The Mailstream Wrapper components in a complete MPS line. The wrapper reel feed would be behind the open panel, but isn’t shown in this pic.
May’s drupa show saw the introduction of the Pitney Bowes Mailstream Wrapper into Europe.
This is a new option for its Mailstream Productivity Series (MPS) lines, intended to combine the advantages of high speed mail inserting with a lower cost and more flexible alternative to pre-formed envelopes.
In place of a standard envelope insertion module in the mail line, there is a paper wrap section developed and supplied by Sitma. This feeds paper from a reel and wraps and forms it around the ‘insertion’ (which isn’t really inserted as such, but enclosed). The wrap is folded, glued and cut and optionally given a scalloped flap edge, so it looks identical to a conventional envelope.
Not shown in the top image, this is the unwinder and feed system loaded with pre-printed wrappers, leading into the wrapping section.
A diecutting windowing section can be incorporated in the wrap feed line. Alternatively (or additionally) the Pitney Bowes Print + Messenger colour inkjet printing station can add addresses and even full-colour promotional messages to the outside of the formed envelopes.
Print + Messenger is the inkjet personalisation station. It uses HP inkjet heads with Pitney Bowes constant head height technology. The print heads here are on the right; the four colour ink reservoirs are at upper left. Single or four-colour personalisation can be added to the envelopes or wraps.
‘Previously wrapping only worked for long runs with pre-printed messages,’ said Wilhelm Kanzler, the company’s director of product management for inserting solutions. ‘Now we can trigger personalisation from 2D codes on the document. This calls up the address details from a database, together with any personalised messages, images etc, and prints every envelope individually.’
For high volumes, Pitney Bowes recommends using one of its IntelliJets or similar digital presses to pre-print most of the marketing message onto the wrap reel (the part that stays the same) adding variable elements using Print + Messenger on the mailing line.
The wrapper feed can run at the mailing line speed of up to 26,000 pieces per hour, with fully variable downstream print. ‘A roll of paper can typically make 60,000 envelopes, so the operator isn’t changing it as often as boxes of pre-formed envelopes,’ explains Mr Kanzler ‘You may only reload a roll every two or three hours.’
Pitney Bowes estimates that working this way can save between 20 and 40% over pre-formed and pre-printed envelopes, through a combination of reduced paper usage, improved warehouse management and less scrap and waste envelope boxes.

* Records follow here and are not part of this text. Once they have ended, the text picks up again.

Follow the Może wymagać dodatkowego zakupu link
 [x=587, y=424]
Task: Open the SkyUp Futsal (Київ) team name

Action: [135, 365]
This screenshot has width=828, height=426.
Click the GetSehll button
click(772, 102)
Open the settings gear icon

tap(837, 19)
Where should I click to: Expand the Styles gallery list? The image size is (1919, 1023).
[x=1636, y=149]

Preformed blank envelopes cost more than using roll fed wraps. Compared with pre-printed envelopes, with customer’s branding, the costs savings are even greater: these need frequent changes plus careful management and storage to match up with the relevant documents on the mailing line.
The potential savings of wraps are therefore quite healthy even before you consider Pitney Bowes’ other main theme at drupa: the White Paper Factory. In last month’s Digital Printer this was explained by Gareth Stoten, PB’s vice president of sales for Pitney Bowes Document Messaging Technologies Europe. In brief, it means using end-to-end full colour digital printing to replace the older method of black-only overprinting of personalised messages and addresses onto pre-printed offset documents, letterheads, brochures etc.

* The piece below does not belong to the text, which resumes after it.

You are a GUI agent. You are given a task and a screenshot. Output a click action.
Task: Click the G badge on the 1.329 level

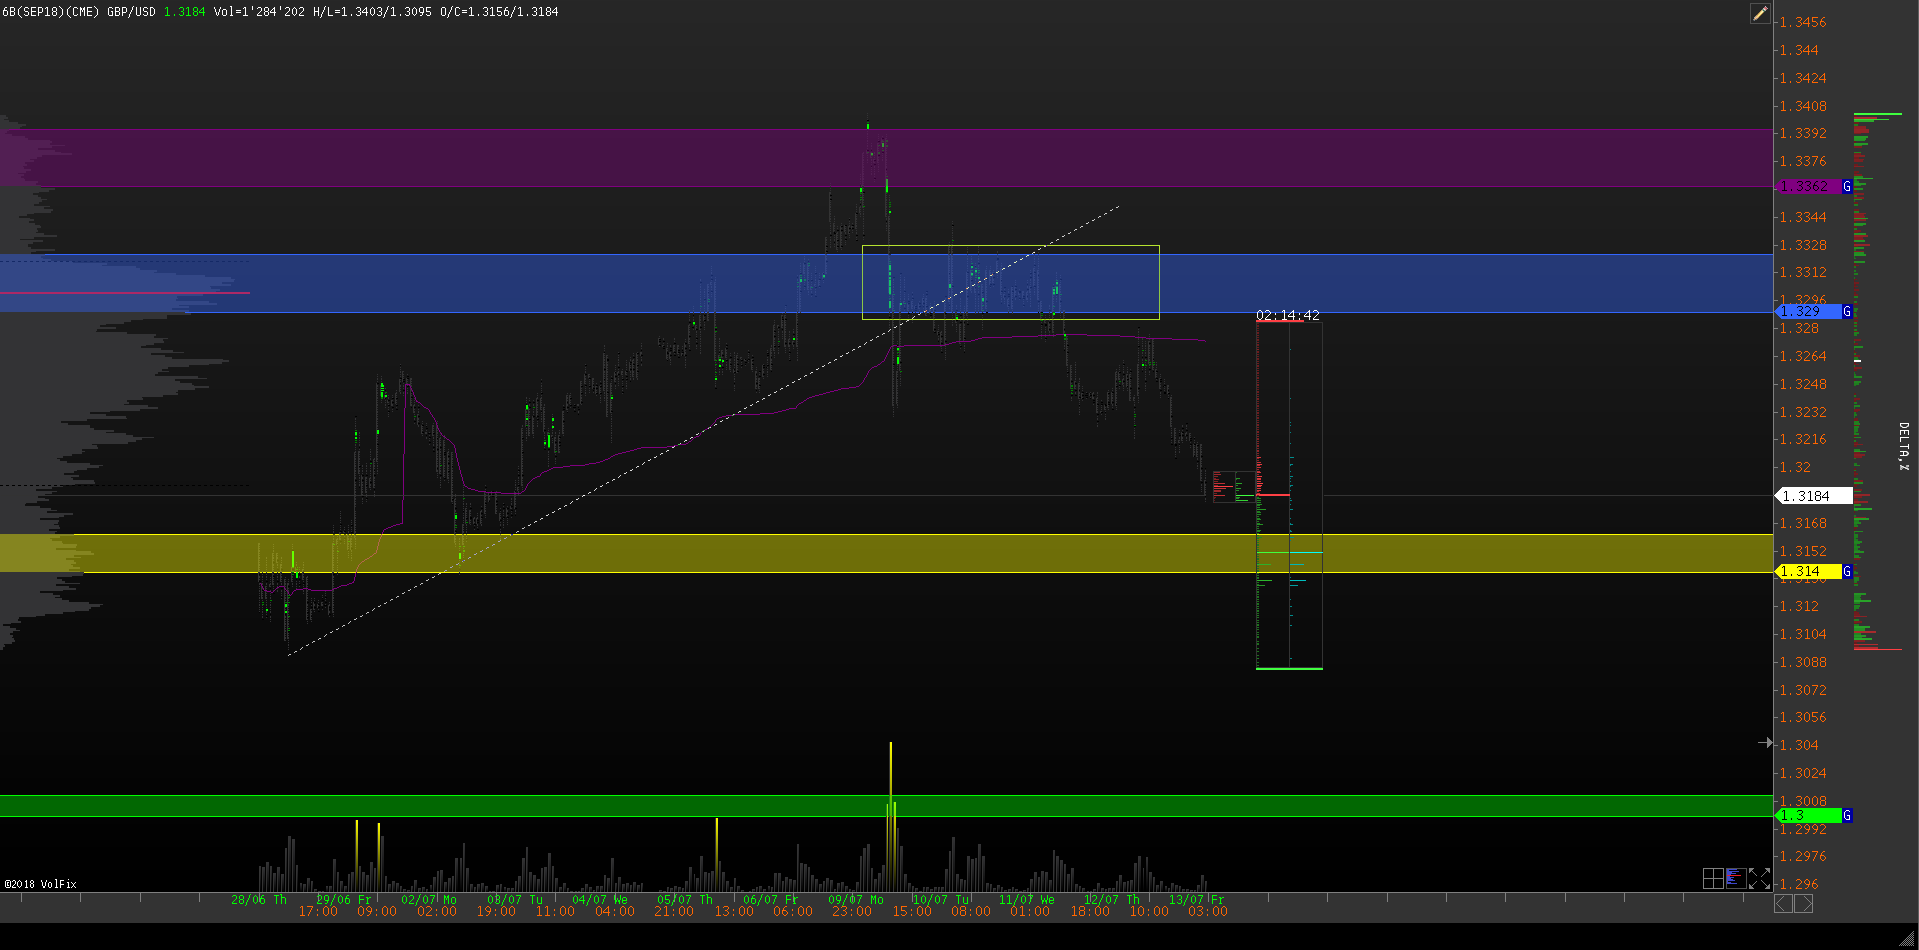(1847, 312)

The same applies at the mailing stage: using blank envelopes or wraps not only means you save on pre-printing, but it also allows the whole print run to be done in pre-sorted order for local post rounds.
If you print ‘white paper’ documents as well as envelopes, then you don’t need to organise your production runs as a series of client’s jobs, but you mix all the clients’ jobs together in the mailsort order. This qualifies for significant postal discounts. ‘This method also gives greater integrity so that the system can be used for transactional documents that have to be tracked and verified,’ Mr Kanzler pointed out.
‘It also works well with SLA (Service Level Agreements) such as a bank requiring that all its weekly statements go out by a certain time on a certain day.’
Here the outer wrap reel is folded around the inner documents. It’s then cut and glued to form the envelope.
If needed the paper rolls for the wraps can be pre-printed, using either offset or digital presses, although this loses the advantage of the mailsort ordering and would still require personalisation on the mailing line (unless you’re using window envelopes).
A possible next development, which Pitney Bowes isn’t commenting on, would be to put a higher volume colour printing station on the wrapper’s print path, upstream of the insertion stage.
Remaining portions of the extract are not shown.